* **What is needed**:
In the records that follow, find the line containing "You are a computer-use agent. The height" and the line containing "Task: Toggle the crosshair cursor tool", then transcribe both and every line between them exactly, omitting pictures.

BEGIN Extracted entries

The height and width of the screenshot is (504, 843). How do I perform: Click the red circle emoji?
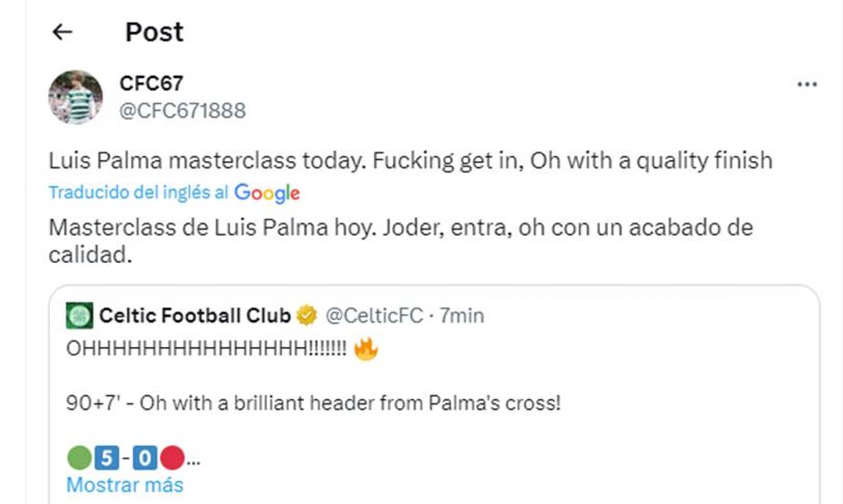click(172, 457)
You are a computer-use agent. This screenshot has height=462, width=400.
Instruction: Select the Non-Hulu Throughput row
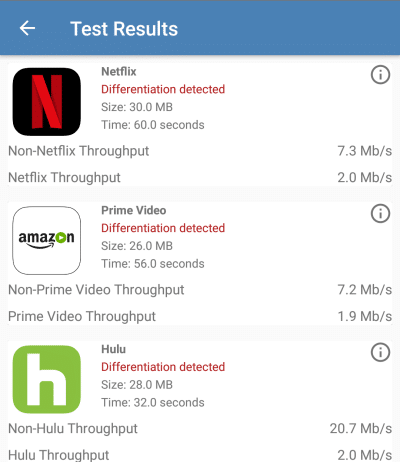200,428
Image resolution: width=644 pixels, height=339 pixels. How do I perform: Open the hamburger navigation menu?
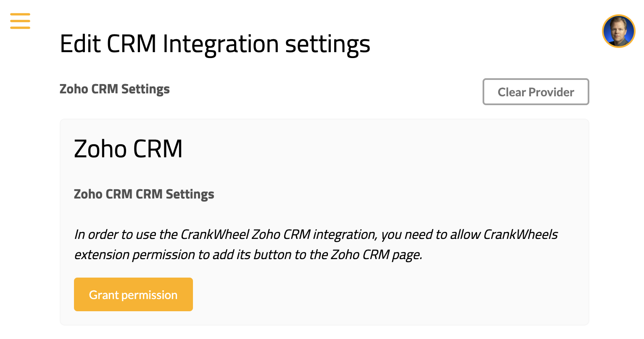click(x=20, y=21)
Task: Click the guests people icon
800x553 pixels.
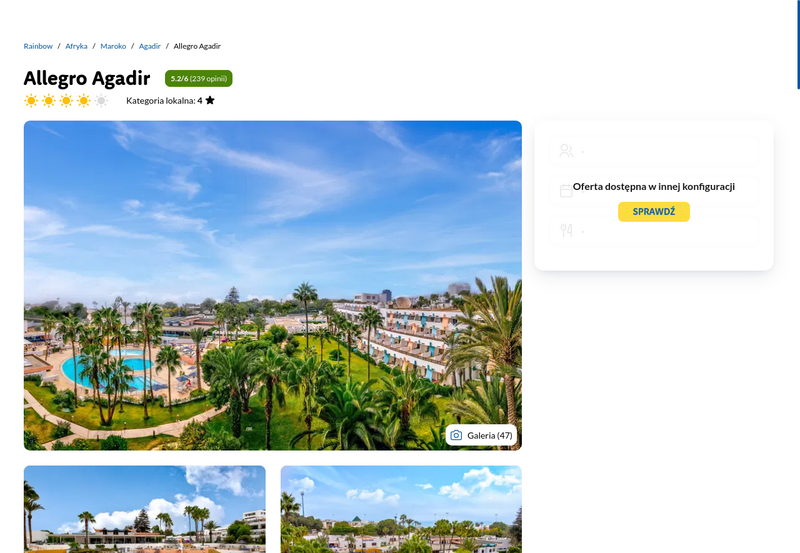Action: [566, 150]
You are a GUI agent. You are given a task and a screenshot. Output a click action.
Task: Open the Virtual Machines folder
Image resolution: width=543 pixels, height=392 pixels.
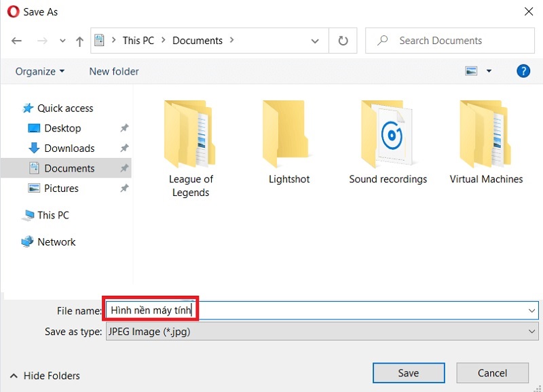point(486,141)
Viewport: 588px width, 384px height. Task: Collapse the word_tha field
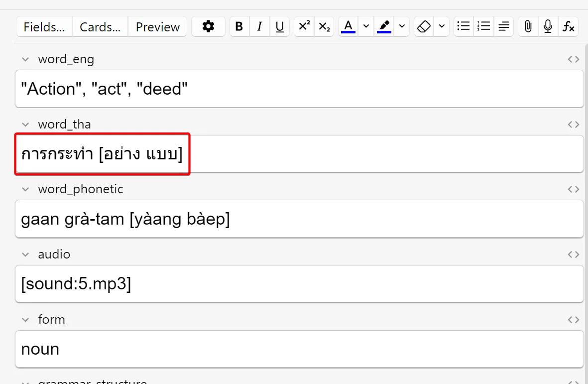(25, 124)
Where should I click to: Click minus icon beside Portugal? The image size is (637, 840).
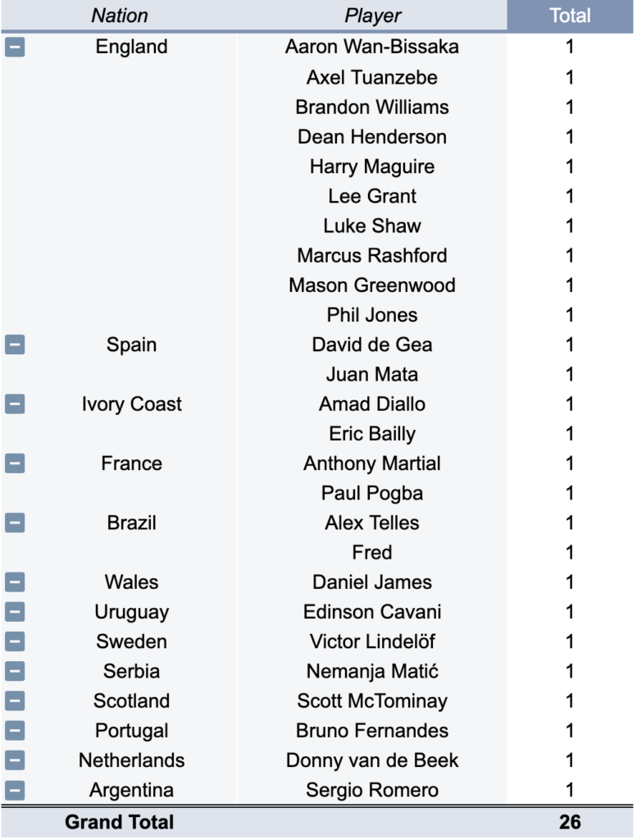15,731
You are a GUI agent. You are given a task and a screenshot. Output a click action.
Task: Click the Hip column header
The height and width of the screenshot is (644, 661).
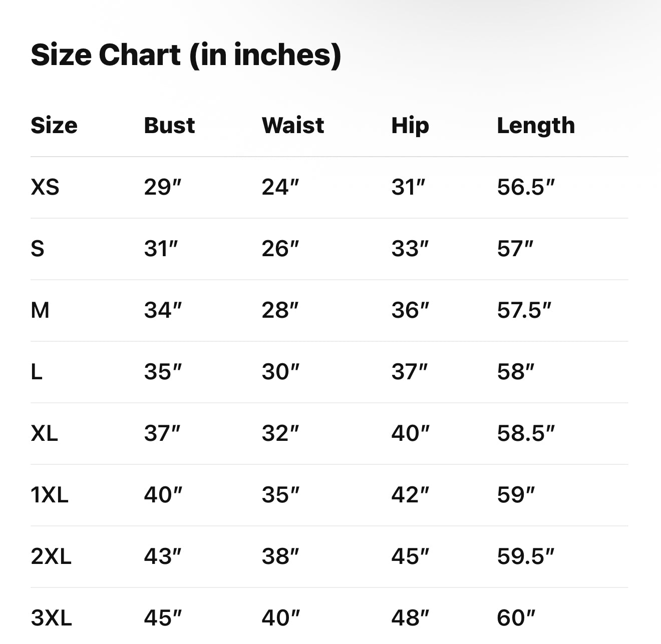click(x=410, y=125)
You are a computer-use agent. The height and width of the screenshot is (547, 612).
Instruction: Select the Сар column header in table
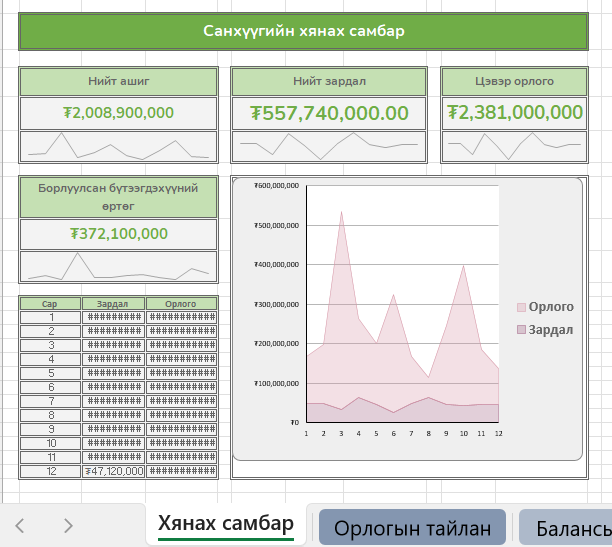50,303
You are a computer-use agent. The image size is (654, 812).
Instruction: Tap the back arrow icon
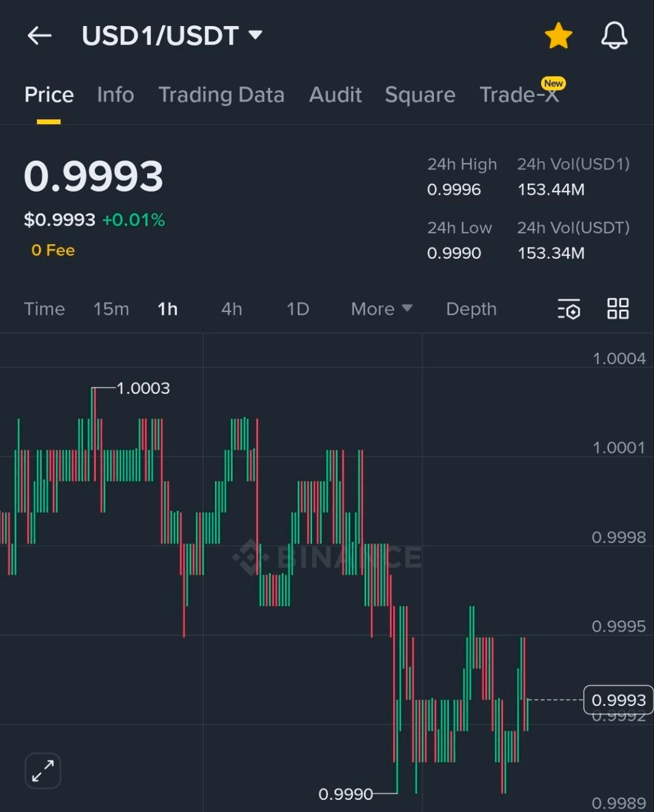(39, 36)
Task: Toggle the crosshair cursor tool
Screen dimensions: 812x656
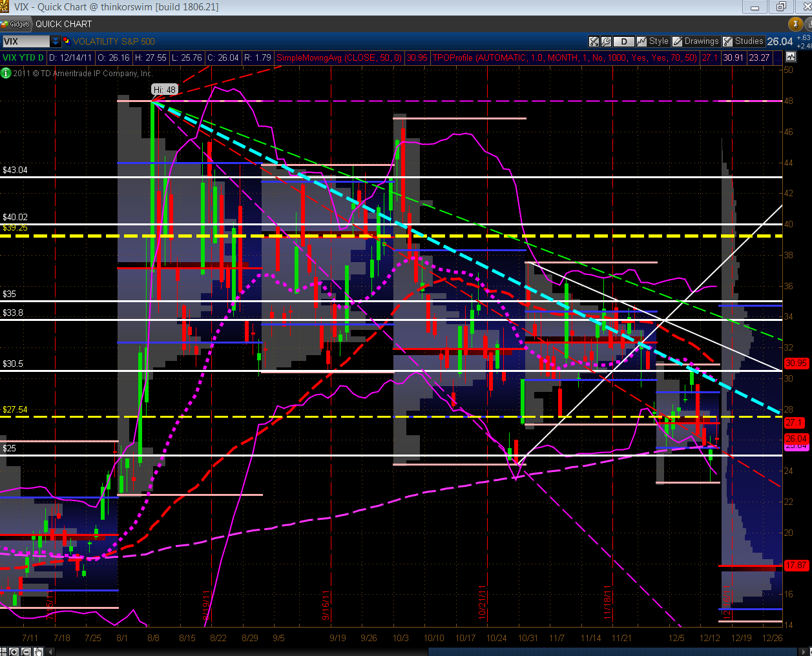Action: click(x=3, y=651)
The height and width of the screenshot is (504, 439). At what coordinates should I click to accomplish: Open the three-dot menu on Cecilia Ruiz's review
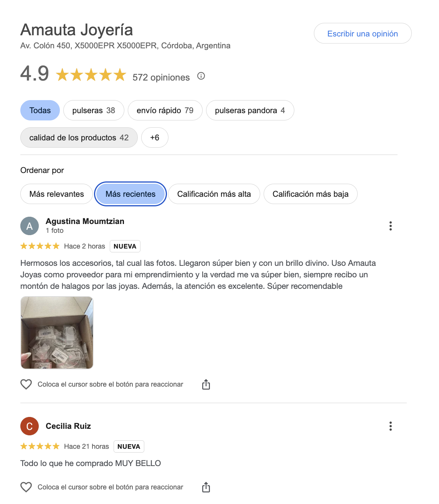click(391, 426)
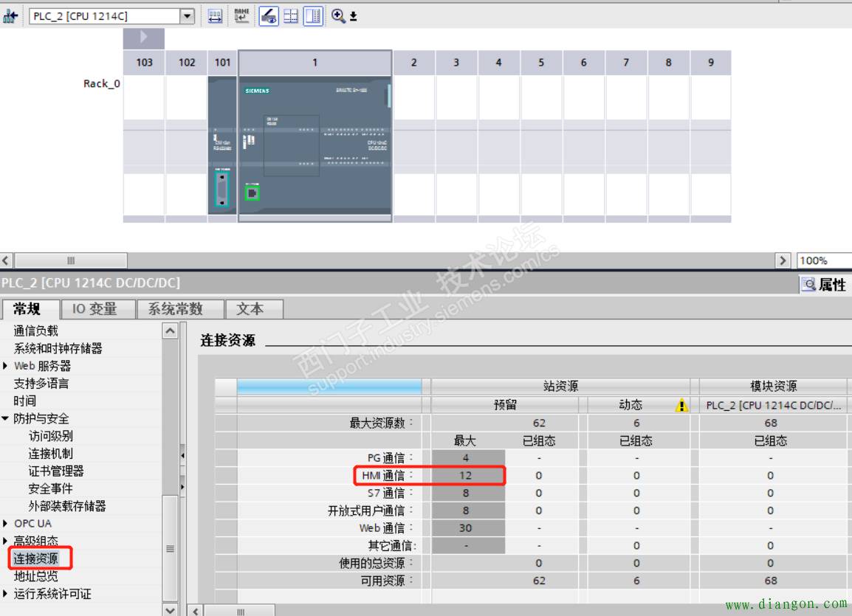This screenshot has height=616, width=852.
Task: Click the yellow warning icon beside 动态
Action: [x=682, y=405]
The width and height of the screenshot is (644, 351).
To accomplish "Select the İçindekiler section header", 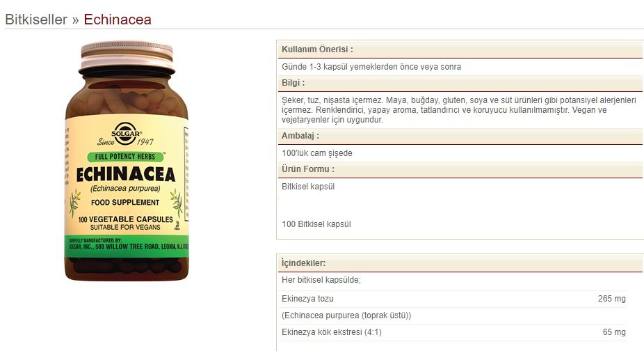I will coord(460,263).
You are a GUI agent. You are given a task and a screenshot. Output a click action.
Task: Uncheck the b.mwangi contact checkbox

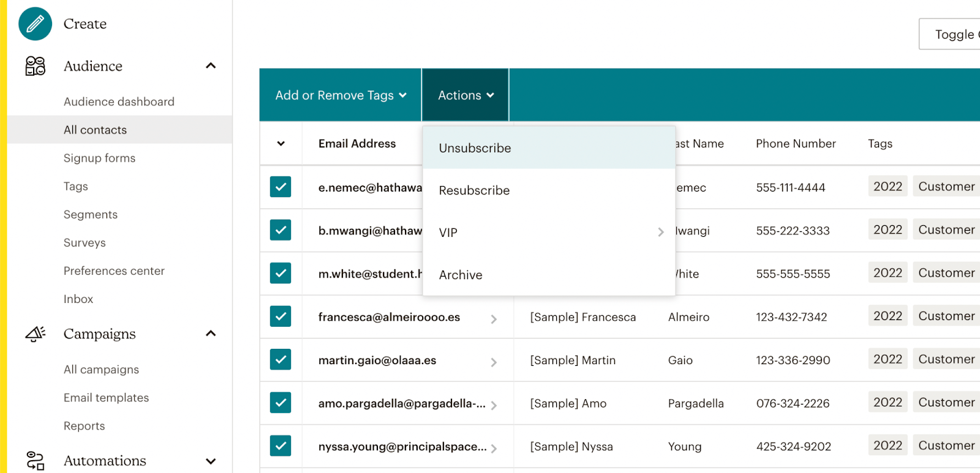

END Extracted entries

* **Answer section**:
You are a computer-use agent. The height and width of the screenshot is (547, 612).
Instruction: Select the Сар column header in table
50,303
You are a computer-use agent. The image size is (654, 812).
Instruction: Tap the back arrow icon
(39, 36)
Task: Toggle the crosshair cursor tool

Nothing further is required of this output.